Causes of Respiratory Alkalosis Due to Low CO2
Respiratory alkalosis is primarily caused by hyperventilation, which leads to excessive elimination of carbon dioxide from the body, resulting in decreased blood CO2 levels and increased pH.
Primary Causes of Hyperventilation
Psychogenic Disorders
- Anxiety and panic disorders are among the most common causes of hyperventilation syndrome 1
- Patients with anxiety may develop an abnormal breathing pattern with rapid, shallow breaths disproportionate to metabolic needs 1
- Panic disorder patients may have hypersensitive CO2 receptors that trigger exaggerated ventilatory responses 2
- Other psychogenic causes include hysteria, obsessional behavior, and stress-related hyperventilation 1
Pulmonary Conditions
- Hypoxemia stimulates respiratory drive, causing hyperventilation as a compensatory mechanism 1
- Early stages of pulmonary diseases before CO2 retention develops
- Pulmonary vascular disorders (pulmonary embolism, pulmonary hypertension) 1
- Interstitial lung diseases causing stimulation of pulmonary receptors 1
Central Nervous System Disorders
- Brain injuries affecting respiratory control centers
- Central nervous system infections (meningitis, encephalitis)

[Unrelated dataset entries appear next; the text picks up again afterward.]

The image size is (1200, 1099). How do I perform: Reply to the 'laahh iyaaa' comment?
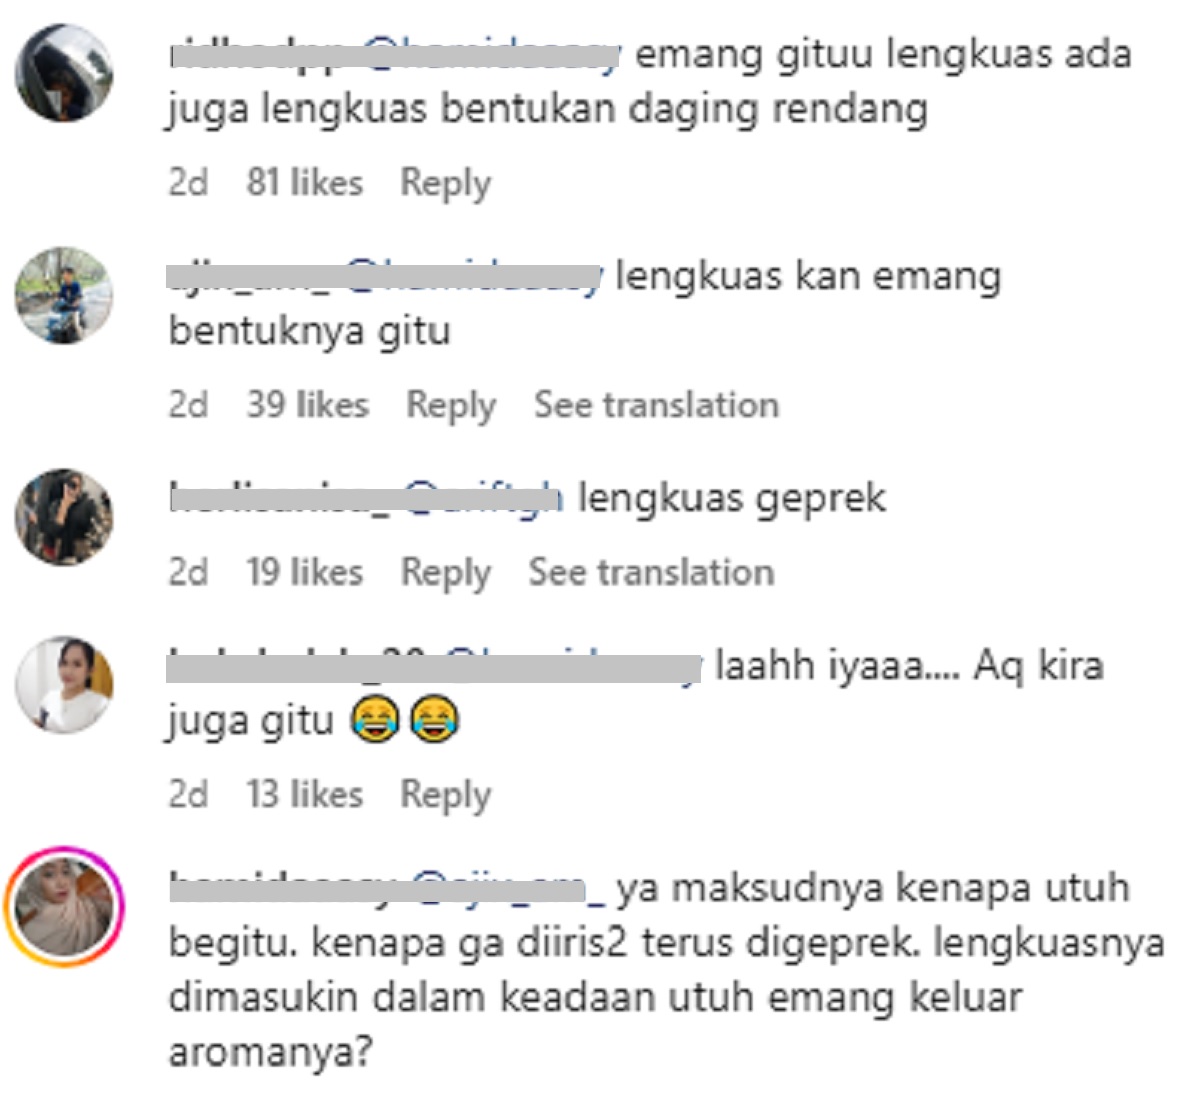pyautogui.click(x=446, y=795)
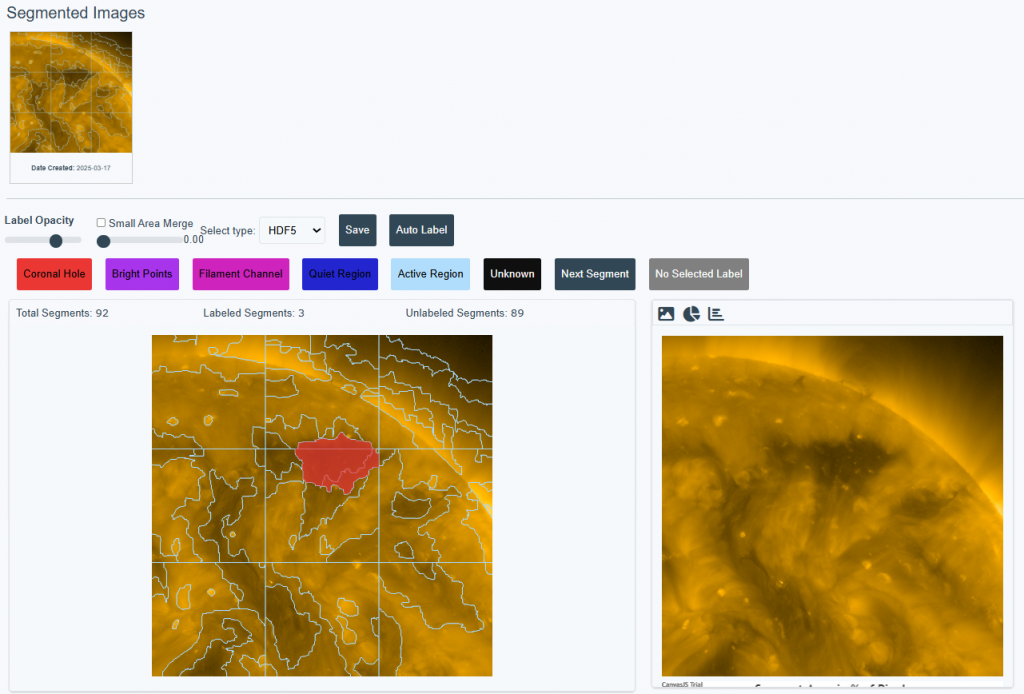Show the bar chart view
Viewport: 1024px width, 694px height.
pyautogui.click(x=716, y=314)
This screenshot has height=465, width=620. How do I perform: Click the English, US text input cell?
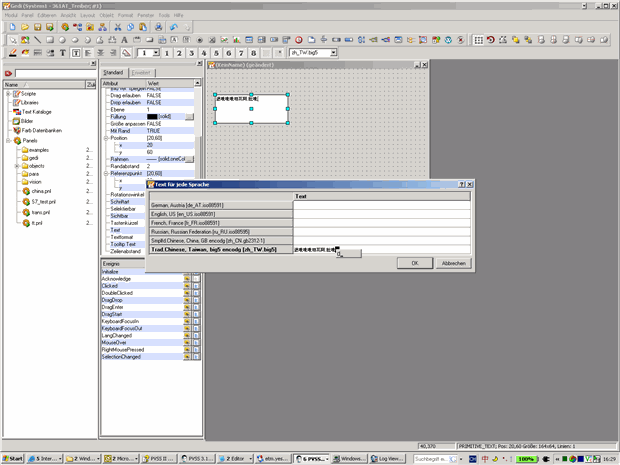click(381, 213)
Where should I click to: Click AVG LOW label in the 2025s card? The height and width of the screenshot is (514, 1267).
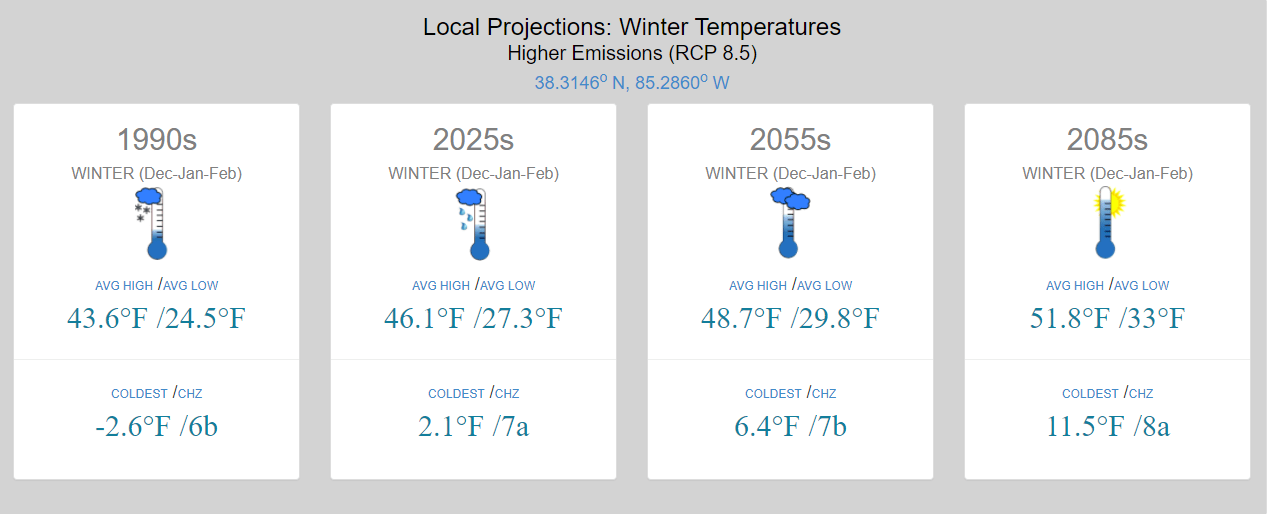coord(508,286)
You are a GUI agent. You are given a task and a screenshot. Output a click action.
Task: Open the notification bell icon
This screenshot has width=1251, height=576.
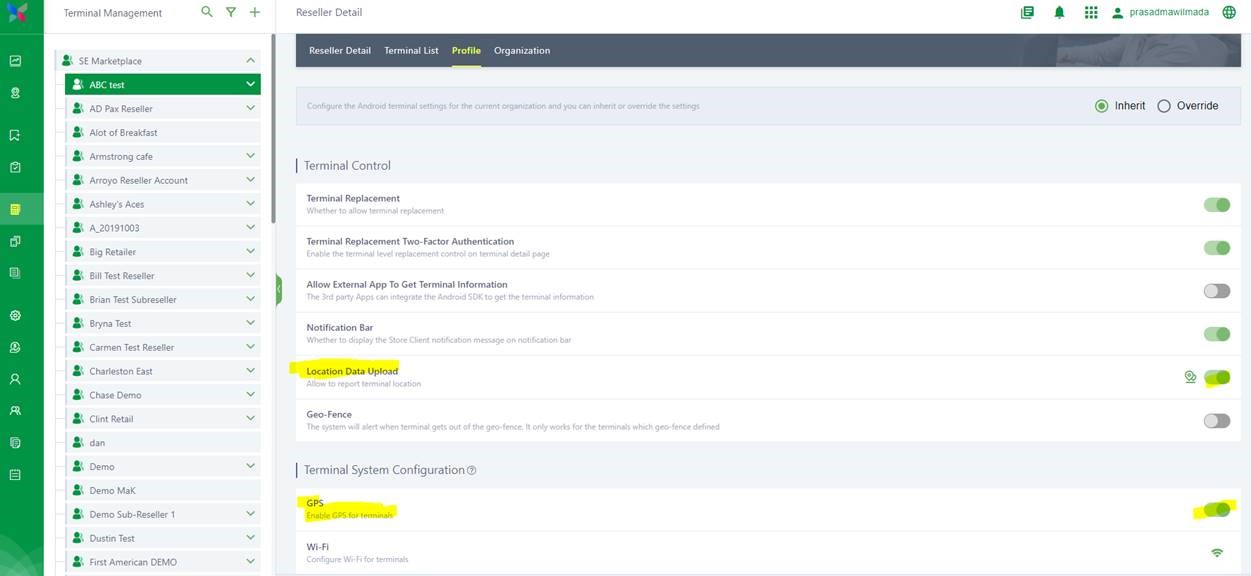pos(1059,12)
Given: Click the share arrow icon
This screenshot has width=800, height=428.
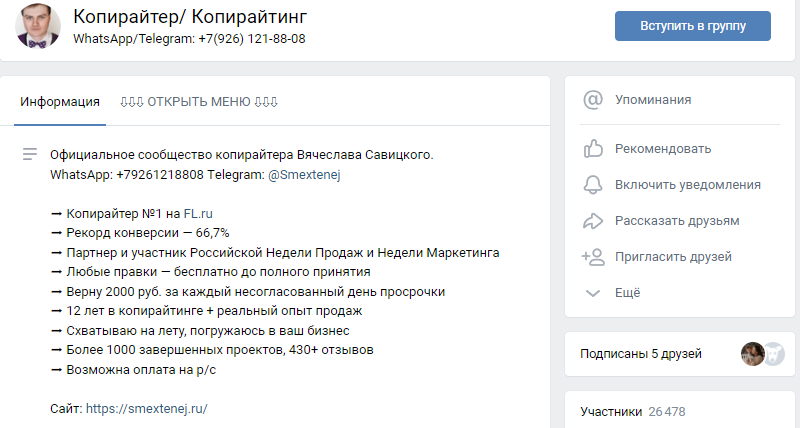Looking at the screenshot, I should coord(594,221).
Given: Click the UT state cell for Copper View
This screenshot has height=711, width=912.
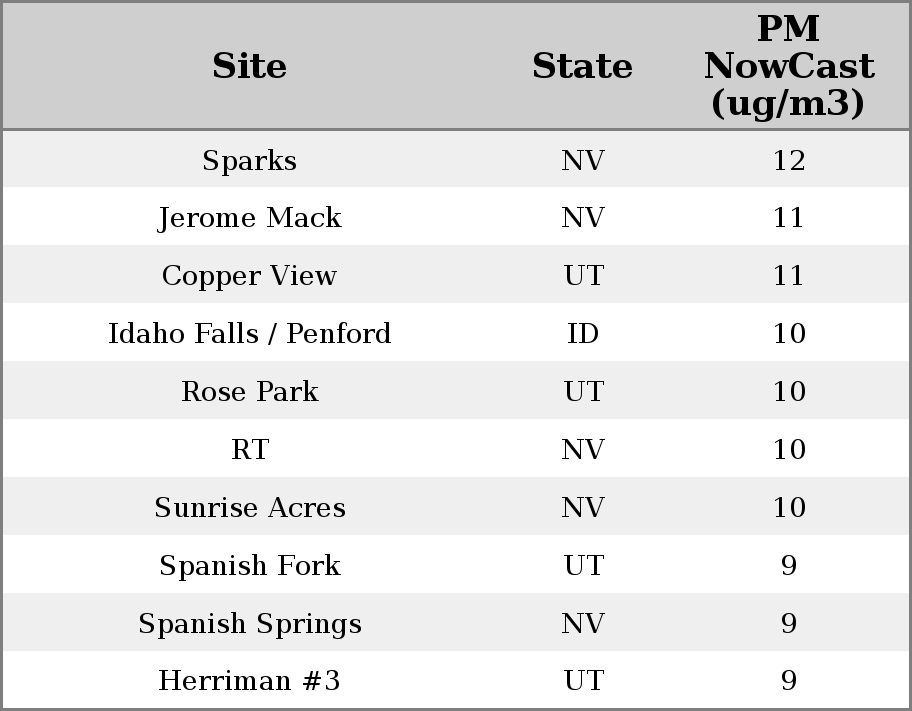Looking at the screenshot, I should tap(583, 276).
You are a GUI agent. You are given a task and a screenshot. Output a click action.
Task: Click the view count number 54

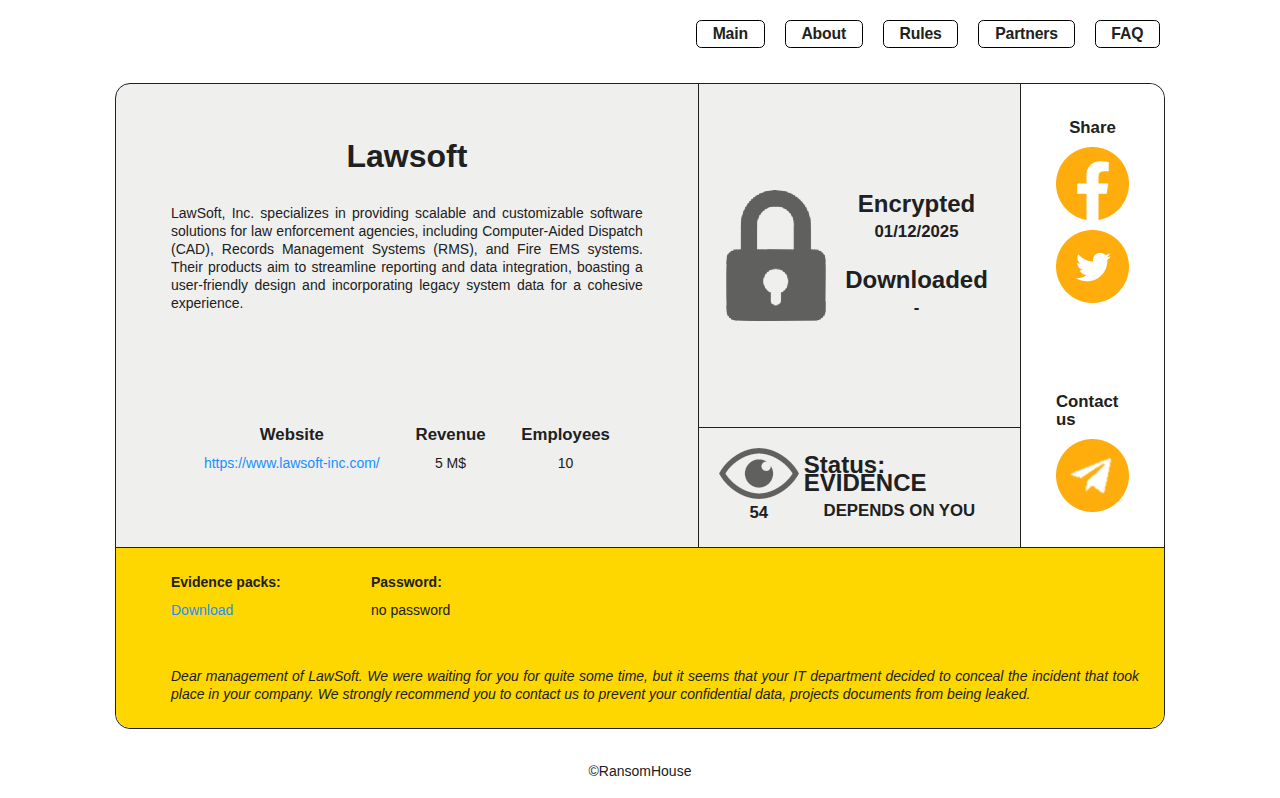click(759, 513)
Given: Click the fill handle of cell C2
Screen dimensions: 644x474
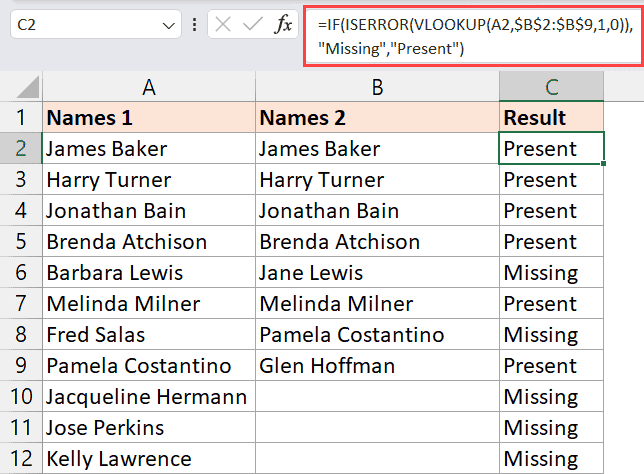Looking at the screenshot, I should tap(603, 164).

- Cerebrovascular accidents affecting respiratory centers
- Brain tumors affecting respiratory control
Metabolic Causes
- Fever increases metabolic rate and respiratory drive
- Sepsis causes hyperventilation through inflammatory mediators
- Metabolic acidosis (compensatory hyperventilation)
- Liver failure with hepatic encephalopathy
- Pregnancy (progesterone-induced respiratory stimulation)
Drug-Induced Causes
- Salicylates (aspirin) directly stimulate the respiratory center 3
- Stimulants (amphetamines, cocaine, epinephrine)
- Nicotine 3
- Progesterone and related hormones
- Certain anesthetics in early stages
Mechanical Ventilation
- Iatrogenic hyperventilation from excessive mechanical ventilation settings
Clinical Presentation and Physiological Effects
Symptoms of Respiratory Alkalosis
- Lightheadedness, dizziness, and paresthesias (numbness/tingling)
- Chest pain or discomfort (may mimic cardiac ischemia) 1
- Shortness of breath and air hunger
- Carpopedal spasms (due to decreased ionized calcium)
- Anxiety and agitation (both cause and effect)
Physiological Effects
- Cerebral vasoconstriction leading to reduced cerebral blood flow
- Decreased ionized calcium causing neuromuscular irritability
- Shift of the oxygen-hemoglobin dissociation curve (increased affinity)
- Cardiac effects including tachycardia and arrhythmias 4
- Compensatory renal bicarbonate excretion in chronic cases
Diagnostic Approach
Laboratory Findings
- Decreased PaCO2 (<35 mmHg) 5
- Elevated arterial pH (>7.45)
- Normal or slightly decreased bicarbonate in acute cases
- Decreased bicarbonate in chronic cases (renal compensation)
Breathing Pattern Assessment
- Rapid, shallow breathing pattern 6
- Irregular breathing with sighing and breath-holding in psychogenic cases 1
- Abrupt "turned on" onset of rapid breathing disproportionate to metabolic needs 1
Management Principles
Treating Underlying Causes
- Addressing anxiety and panic disorders through appropriate psychiatric interventions
- Treating hypoxemia with appropriate oxygen therapy (target 88-92% saturation) 6
- Managing pain, fever, and other physiological stressors
- Adjusting mechanical ventilation settings if iatrogenic
Specific Interventions
- Rebreathing techniques for acute hyperventilation
- In severe cases, 5% CO2 inhalation may help normalize CO2 levels 7
- Addressing electrolyte imbalances if present
- Behavioral therapy for chronic hyperventilation syndrome 1
Important Considerations and Pitfalls
- Don't mistake hyperventilation syndrome for cardiac disease, as symptoms can mimic ischemia 1
- Avoid excessive oxygen therapy in patients with chronic respiratory disease, as this can worsen respiratory alkalosis 6
- Consider underlying serious pathology before attributing hyperventilation to anxiety alone
- Recognize that hyperventilation can be both a cause and symptom of anxiety
- Remember that respiratory alkalosis can mask deterioration in patients with respiratory failure 6
By understanding the various causes of respiratory alkalosis and their physiological mechanisms, clinicians can better diagnose and manage this common acid-base disturbance, improving patient outcomes and quality of life.